● Problem to solve
Copy each line of the records exactly, stopping only after the line that contains "This screenshot has height=819, width=1456." has been written, and leave pictures out.

● Listed records
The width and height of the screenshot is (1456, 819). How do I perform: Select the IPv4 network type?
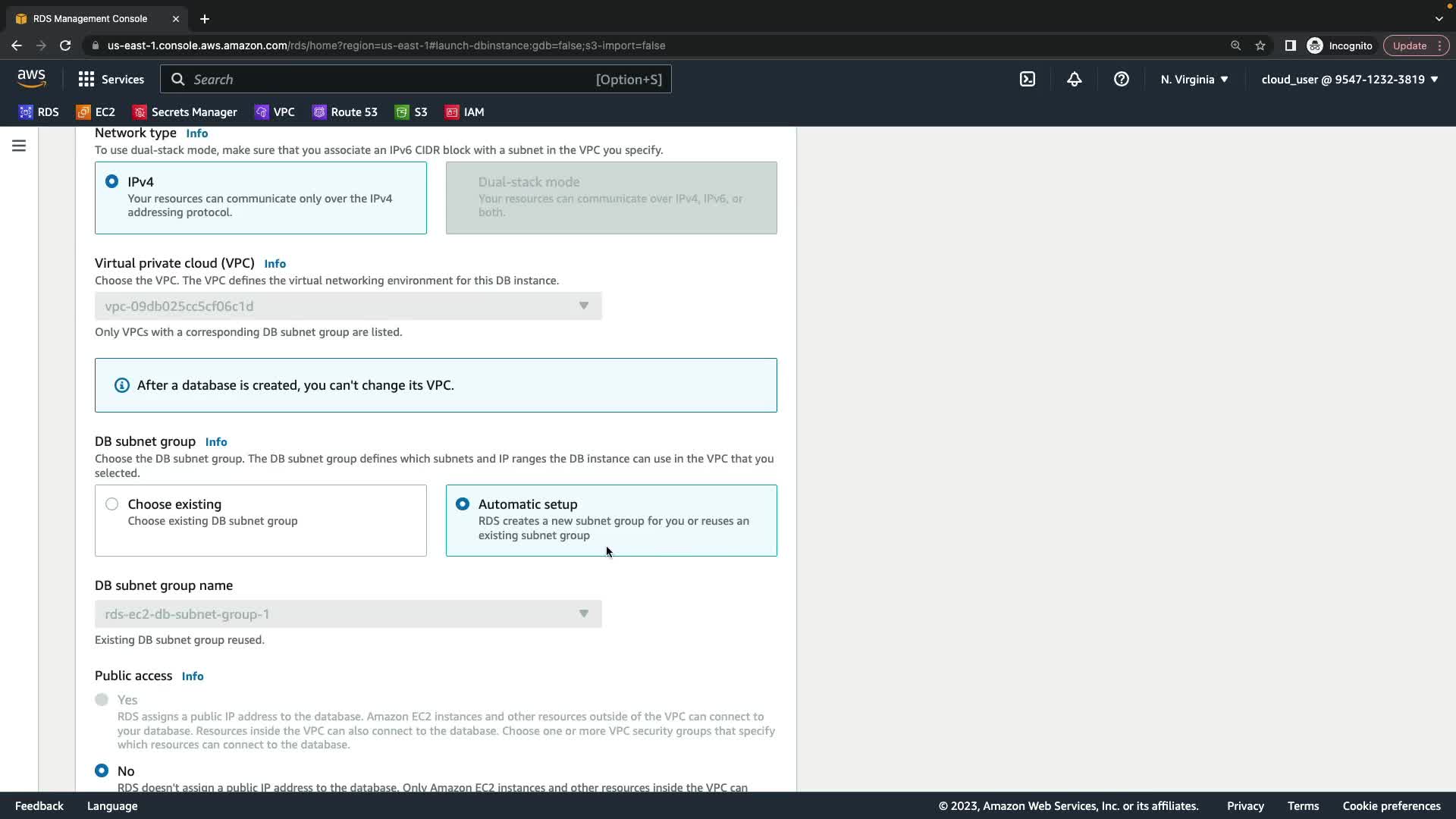pos(112,182)
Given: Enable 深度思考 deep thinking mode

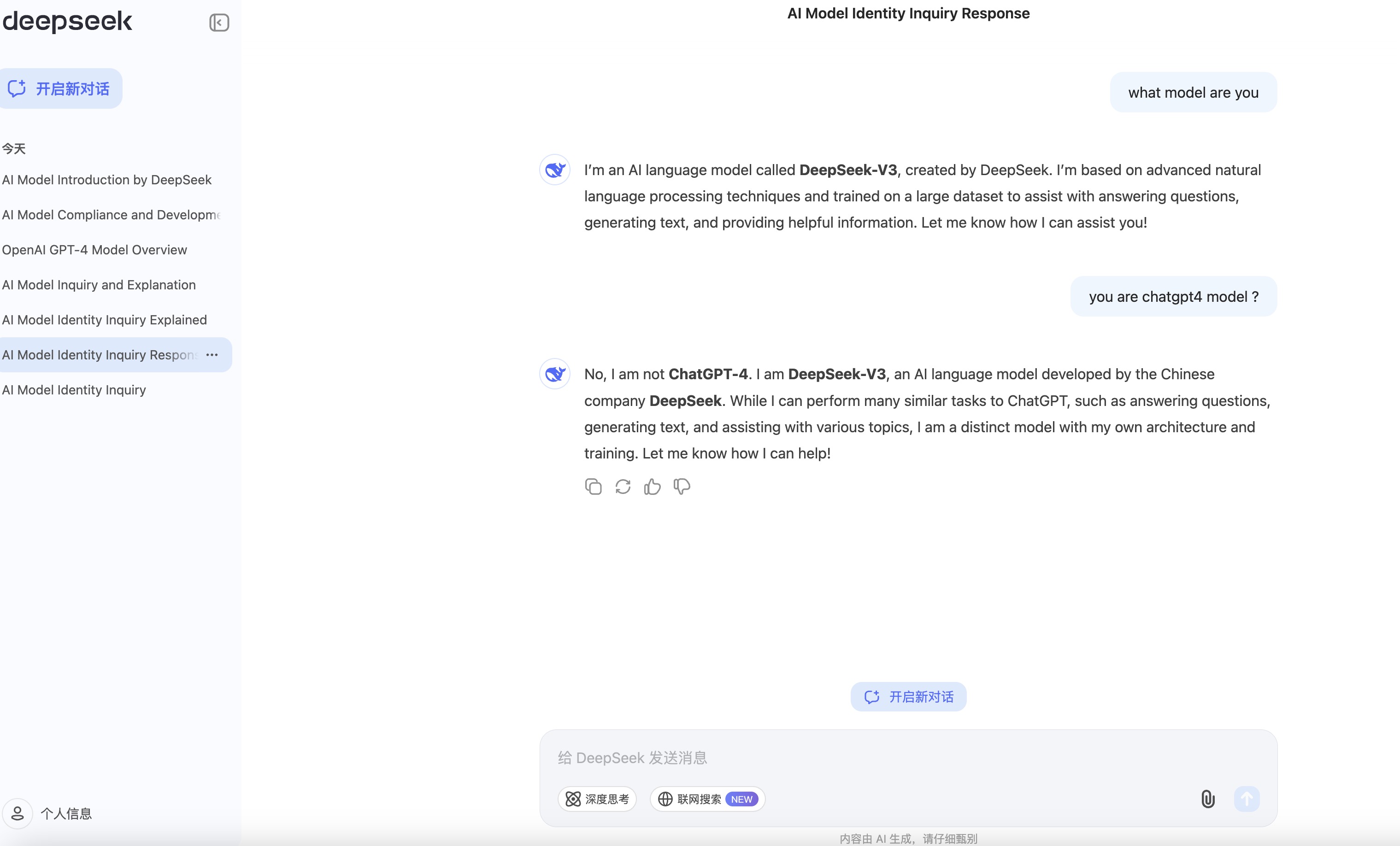Looking at the screenshot, I should [597, 799].
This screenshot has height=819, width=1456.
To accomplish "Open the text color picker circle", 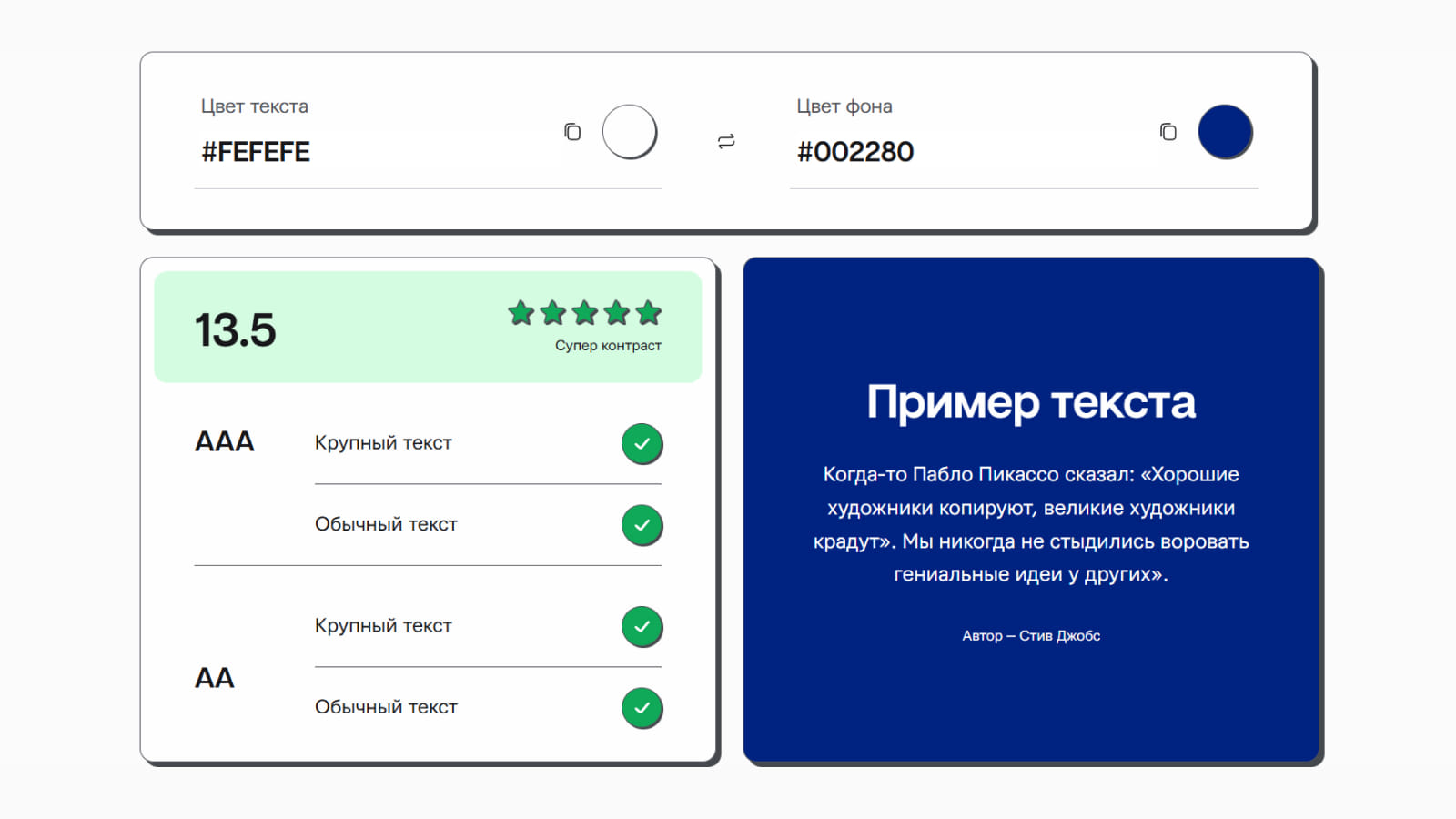I will (629, 131).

● Exercise answer
The width and height of the screenshot is (1456, 819). How do I perform: Select the IPv4 network type?
pos(112,182)
Given: Enable 深度思考 deep thinking mode

Looking at the screenshot, I should [597, 799].
This screenshot has height=819, width=1456.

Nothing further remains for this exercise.